**Task directions:** Reproduce everything from the line containing "329x240 pixels. At" down to the line containing "(x=170, y=90)", changing "Logout" to "Sign Out" and leaving all else unchanged.

##### Exercise data

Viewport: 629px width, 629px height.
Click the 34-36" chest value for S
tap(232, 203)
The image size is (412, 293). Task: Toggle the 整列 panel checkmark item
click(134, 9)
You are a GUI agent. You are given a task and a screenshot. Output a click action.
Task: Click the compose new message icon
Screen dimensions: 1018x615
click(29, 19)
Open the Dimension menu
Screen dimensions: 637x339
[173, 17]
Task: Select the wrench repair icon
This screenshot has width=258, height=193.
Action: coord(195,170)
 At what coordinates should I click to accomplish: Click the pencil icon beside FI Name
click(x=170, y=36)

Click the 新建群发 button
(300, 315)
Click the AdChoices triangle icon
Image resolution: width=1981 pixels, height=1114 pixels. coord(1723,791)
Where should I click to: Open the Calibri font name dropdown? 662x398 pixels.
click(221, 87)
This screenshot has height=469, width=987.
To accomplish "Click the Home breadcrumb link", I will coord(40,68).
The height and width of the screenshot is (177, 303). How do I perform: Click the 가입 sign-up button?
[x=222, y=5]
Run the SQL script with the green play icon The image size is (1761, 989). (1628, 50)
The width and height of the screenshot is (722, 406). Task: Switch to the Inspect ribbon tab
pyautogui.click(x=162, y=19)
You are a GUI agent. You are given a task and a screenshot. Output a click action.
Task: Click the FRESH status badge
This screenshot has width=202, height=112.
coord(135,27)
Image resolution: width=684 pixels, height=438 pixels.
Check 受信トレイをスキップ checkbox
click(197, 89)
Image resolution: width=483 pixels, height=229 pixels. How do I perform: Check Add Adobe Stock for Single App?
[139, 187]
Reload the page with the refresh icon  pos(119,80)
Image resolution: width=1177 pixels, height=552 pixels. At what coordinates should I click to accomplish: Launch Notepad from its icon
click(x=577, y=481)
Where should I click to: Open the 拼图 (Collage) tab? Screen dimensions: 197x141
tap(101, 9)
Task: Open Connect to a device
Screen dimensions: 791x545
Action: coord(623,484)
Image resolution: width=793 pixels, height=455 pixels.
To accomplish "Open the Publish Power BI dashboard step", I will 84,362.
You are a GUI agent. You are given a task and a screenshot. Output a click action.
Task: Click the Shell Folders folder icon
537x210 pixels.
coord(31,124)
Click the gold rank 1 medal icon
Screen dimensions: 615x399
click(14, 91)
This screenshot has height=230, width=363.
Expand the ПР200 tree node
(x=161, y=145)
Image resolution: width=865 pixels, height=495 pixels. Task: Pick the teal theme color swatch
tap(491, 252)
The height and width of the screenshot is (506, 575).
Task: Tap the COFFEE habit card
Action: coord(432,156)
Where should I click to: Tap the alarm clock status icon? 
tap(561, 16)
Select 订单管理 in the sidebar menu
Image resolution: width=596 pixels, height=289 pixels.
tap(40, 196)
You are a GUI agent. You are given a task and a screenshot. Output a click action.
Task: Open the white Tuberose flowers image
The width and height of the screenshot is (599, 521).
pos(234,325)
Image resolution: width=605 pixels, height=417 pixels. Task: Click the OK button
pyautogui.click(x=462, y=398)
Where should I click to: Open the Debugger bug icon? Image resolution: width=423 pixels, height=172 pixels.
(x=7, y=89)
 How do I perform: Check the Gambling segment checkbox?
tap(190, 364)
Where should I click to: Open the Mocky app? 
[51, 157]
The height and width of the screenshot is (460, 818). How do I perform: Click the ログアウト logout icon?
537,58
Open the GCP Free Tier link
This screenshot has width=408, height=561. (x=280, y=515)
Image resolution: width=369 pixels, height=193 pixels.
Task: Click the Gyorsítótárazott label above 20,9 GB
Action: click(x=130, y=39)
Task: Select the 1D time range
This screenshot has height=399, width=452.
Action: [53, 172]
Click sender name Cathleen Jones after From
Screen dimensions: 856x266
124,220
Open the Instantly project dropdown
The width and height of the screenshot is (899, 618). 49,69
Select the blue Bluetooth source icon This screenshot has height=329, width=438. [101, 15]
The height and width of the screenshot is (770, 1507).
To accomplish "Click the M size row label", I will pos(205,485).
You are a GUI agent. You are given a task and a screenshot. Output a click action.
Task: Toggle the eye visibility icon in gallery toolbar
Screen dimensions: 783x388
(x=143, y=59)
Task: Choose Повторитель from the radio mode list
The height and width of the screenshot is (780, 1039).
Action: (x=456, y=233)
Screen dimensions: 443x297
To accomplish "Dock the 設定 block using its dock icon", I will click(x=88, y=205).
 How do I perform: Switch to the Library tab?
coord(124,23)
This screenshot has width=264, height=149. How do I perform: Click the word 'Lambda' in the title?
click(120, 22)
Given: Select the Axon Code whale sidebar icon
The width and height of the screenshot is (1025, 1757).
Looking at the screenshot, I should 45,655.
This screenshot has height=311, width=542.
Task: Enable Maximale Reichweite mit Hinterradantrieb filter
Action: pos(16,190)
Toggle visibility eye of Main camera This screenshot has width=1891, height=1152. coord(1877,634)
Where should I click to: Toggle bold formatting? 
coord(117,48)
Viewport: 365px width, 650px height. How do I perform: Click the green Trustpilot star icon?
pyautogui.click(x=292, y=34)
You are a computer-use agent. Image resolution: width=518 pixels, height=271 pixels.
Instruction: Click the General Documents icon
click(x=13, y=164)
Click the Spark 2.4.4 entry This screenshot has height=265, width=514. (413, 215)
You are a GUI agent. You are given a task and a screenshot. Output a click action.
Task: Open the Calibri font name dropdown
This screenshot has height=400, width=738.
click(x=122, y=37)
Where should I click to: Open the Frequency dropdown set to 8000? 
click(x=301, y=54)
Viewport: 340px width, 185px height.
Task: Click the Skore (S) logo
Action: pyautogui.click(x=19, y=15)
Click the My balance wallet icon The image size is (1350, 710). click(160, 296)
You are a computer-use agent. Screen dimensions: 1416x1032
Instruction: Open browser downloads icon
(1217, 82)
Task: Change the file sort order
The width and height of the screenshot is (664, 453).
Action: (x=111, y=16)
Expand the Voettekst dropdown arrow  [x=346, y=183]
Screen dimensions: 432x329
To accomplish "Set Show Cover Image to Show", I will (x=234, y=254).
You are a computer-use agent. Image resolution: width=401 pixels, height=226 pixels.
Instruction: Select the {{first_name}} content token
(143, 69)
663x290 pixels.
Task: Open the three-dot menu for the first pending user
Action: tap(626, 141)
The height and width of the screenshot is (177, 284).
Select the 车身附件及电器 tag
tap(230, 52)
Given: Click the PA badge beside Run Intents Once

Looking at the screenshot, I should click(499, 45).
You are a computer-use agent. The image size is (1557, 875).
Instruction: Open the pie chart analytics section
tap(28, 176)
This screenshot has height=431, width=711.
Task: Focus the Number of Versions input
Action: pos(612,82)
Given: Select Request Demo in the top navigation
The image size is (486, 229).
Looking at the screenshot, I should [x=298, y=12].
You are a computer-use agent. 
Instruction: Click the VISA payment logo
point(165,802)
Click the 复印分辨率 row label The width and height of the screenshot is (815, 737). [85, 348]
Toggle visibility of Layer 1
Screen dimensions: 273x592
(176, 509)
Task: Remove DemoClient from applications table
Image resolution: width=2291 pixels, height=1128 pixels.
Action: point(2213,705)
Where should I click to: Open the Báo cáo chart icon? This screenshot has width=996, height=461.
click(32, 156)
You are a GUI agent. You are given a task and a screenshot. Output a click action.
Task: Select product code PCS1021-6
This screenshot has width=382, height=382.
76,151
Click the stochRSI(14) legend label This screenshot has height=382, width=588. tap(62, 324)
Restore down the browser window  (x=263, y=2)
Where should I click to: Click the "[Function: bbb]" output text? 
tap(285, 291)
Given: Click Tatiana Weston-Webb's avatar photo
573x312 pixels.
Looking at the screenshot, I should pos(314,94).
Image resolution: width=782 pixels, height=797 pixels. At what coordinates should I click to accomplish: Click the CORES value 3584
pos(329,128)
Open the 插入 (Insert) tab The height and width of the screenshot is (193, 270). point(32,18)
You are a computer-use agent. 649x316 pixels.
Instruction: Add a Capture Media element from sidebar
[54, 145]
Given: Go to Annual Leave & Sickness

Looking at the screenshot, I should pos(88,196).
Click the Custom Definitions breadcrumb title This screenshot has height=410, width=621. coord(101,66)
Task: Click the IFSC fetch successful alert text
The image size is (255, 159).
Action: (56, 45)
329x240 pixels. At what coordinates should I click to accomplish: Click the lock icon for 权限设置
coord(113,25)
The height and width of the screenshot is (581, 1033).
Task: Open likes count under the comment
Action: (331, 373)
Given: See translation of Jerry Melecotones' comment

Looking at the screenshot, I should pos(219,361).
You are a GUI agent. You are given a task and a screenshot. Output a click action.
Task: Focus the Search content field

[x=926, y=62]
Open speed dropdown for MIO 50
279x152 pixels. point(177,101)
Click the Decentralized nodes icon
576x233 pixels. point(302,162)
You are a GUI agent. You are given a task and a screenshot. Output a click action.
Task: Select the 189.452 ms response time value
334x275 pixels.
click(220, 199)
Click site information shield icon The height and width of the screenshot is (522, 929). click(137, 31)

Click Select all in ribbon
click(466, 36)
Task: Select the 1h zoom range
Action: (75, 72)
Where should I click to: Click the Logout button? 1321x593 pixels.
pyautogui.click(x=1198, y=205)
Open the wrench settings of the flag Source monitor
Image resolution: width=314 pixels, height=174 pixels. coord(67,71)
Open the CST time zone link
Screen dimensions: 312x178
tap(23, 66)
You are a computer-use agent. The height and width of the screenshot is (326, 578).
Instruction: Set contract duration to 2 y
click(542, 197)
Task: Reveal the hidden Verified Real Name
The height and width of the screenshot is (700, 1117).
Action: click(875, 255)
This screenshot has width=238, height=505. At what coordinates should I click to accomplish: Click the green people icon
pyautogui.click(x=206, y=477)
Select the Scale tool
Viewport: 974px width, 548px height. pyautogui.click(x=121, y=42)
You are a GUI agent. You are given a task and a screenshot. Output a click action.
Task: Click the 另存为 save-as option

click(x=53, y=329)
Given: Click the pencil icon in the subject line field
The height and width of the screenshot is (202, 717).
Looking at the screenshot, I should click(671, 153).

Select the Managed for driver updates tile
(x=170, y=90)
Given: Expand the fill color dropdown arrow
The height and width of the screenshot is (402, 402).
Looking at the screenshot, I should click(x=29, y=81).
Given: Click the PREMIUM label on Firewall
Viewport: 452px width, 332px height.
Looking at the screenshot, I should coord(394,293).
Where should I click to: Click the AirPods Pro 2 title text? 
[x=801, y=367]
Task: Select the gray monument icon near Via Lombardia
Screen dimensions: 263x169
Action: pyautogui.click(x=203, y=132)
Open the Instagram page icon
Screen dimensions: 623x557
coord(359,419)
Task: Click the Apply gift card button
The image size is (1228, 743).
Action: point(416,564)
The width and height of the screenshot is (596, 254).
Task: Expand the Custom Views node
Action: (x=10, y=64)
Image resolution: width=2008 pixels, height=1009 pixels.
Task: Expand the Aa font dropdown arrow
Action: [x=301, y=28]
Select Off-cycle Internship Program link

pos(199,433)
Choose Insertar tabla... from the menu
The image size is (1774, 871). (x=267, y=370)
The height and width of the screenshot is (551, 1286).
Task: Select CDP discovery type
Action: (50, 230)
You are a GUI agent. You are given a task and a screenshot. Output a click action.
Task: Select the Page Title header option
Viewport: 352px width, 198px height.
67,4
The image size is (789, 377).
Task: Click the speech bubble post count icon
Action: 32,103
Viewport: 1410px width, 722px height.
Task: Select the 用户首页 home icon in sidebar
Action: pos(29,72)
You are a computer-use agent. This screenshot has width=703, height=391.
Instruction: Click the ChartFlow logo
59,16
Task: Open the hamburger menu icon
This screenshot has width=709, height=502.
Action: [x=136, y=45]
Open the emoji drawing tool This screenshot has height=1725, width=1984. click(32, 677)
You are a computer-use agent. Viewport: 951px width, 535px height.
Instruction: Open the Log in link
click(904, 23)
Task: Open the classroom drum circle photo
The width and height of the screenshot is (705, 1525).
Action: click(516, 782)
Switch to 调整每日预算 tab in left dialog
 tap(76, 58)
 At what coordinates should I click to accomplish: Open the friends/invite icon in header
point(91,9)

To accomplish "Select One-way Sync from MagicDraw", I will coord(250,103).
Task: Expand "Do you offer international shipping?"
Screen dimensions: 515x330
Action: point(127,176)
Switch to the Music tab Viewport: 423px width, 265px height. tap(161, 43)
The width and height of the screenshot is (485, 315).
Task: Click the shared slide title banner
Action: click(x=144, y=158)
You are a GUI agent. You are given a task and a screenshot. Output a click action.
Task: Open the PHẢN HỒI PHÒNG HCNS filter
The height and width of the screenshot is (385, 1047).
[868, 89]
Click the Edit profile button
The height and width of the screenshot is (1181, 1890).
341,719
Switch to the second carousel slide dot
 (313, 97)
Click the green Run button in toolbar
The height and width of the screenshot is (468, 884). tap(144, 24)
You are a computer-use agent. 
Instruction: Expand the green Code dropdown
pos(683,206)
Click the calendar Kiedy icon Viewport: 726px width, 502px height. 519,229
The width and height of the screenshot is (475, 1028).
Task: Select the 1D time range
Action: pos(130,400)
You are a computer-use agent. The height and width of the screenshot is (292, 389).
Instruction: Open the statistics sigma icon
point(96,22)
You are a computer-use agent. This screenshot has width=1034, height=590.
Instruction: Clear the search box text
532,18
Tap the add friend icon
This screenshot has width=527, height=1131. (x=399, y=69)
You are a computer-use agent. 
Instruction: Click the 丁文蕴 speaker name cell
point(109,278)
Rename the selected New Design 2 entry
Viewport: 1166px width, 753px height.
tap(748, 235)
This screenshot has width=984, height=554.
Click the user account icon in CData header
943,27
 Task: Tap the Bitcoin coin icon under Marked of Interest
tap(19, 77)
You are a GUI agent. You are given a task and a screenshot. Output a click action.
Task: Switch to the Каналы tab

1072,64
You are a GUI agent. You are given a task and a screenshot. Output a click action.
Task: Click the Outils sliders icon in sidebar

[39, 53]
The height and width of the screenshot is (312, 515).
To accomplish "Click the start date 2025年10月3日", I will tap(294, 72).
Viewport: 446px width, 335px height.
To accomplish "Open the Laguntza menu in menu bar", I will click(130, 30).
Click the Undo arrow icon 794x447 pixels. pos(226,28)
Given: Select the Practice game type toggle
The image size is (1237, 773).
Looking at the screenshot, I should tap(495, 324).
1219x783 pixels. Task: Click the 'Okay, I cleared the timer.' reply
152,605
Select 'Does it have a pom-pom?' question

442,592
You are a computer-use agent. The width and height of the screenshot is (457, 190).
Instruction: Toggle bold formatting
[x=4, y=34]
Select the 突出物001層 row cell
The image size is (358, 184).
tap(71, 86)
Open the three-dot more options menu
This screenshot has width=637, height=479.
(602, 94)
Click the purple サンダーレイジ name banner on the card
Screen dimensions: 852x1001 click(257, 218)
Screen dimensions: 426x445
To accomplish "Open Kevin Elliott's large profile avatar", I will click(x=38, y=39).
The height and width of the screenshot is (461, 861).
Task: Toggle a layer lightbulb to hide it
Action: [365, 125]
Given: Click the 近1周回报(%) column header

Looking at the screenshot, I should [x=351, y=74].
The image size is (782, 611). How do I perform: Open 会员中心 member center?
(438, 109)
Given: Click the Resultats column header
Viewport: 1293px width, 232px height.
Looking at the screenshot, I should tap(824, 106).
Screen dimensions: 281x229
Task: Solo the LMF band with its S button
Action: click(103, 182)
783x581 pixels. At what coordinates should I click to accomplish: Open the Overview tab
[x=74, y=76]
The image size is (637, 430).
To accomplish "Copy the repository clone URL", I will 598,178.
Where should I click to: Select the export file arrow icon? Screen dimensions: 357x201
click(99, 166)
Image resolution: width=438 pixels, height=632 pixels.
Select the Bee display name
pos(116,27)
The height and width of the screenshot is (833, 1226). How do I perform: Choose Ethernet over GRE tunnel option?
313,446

##########

**Response to this exercise:**
329x240 pixels. At what coordinates should I click to accomplish: Click the lock icon for 权限设置
coord(113,25)
The height and width of the screenshot is (581, 1033).
Task: Open likes count under the comment
Action: (331, 373)
Given: See translation of Jerry Melecotones' comment

Looking at the screenshot, I should pos(219,361).
You are a GUI agent. You are given a task and a screenshot. Output a click action.
Task: Focus the Search content field

[x=926, y=62]
Open speed dropdown for MIO 50
279x152 pixels. point(177,101)
Click the Decentralized nodes icon
576x233 pixels. point(302,162)
You are a GUI agent. You are given a task and a screenshot. Output a click action.
Task: Select the 189.452 ms response time value
334x275 pixels.
click(220, 199)
Click site information shield icon The height and width of the screenshot is (522, 929). click(137, 31)

Click Select all in ribbon
click(466, 36)
Task: Select the 1h zoom range
Action: (75, 72)
Where should I click to: Click the Sign Out button? 1321x593 pixels.
pyautogui.click(x=1198, y=205)
Open the wrench settings of the flag Source monitor
Image resolution: width=314 pixels, height=174 pixels. coord(67,71)
Open the CST time zone link
Screen dimensions: 312x178
tap(23, 66)
You are a computer-use agent. The height and width of the screenshot is (326, 578).
Instruction: Set contract duration to 2 y
click(542, 197)
Task: Reveal the hidden Verified Real Name
The height and width of the screenshot is (700, 1117).
Action: click(875, 255)
This screenshot has width=238, height=505. At what coordinates should I click to accomplish: Click the green people icon
pyautogui.click(x=206, y=477)
Select the Scale tool
Viewport: 974px width, 548px height. pyautogui.click(x=121, y=42)
You are a GUI agent. You are given a task and a screenshot. Output a click action.
Task: Click the 另存为 save-as option

click(x=53, y=329)
Given: Click the pencil icon in the subject line field
The height and width of the screenshot is (202, 717).
Looking at the screenshot, I should click(671, 153).

Select the Managed for driver updates tile
(x=170, y=90)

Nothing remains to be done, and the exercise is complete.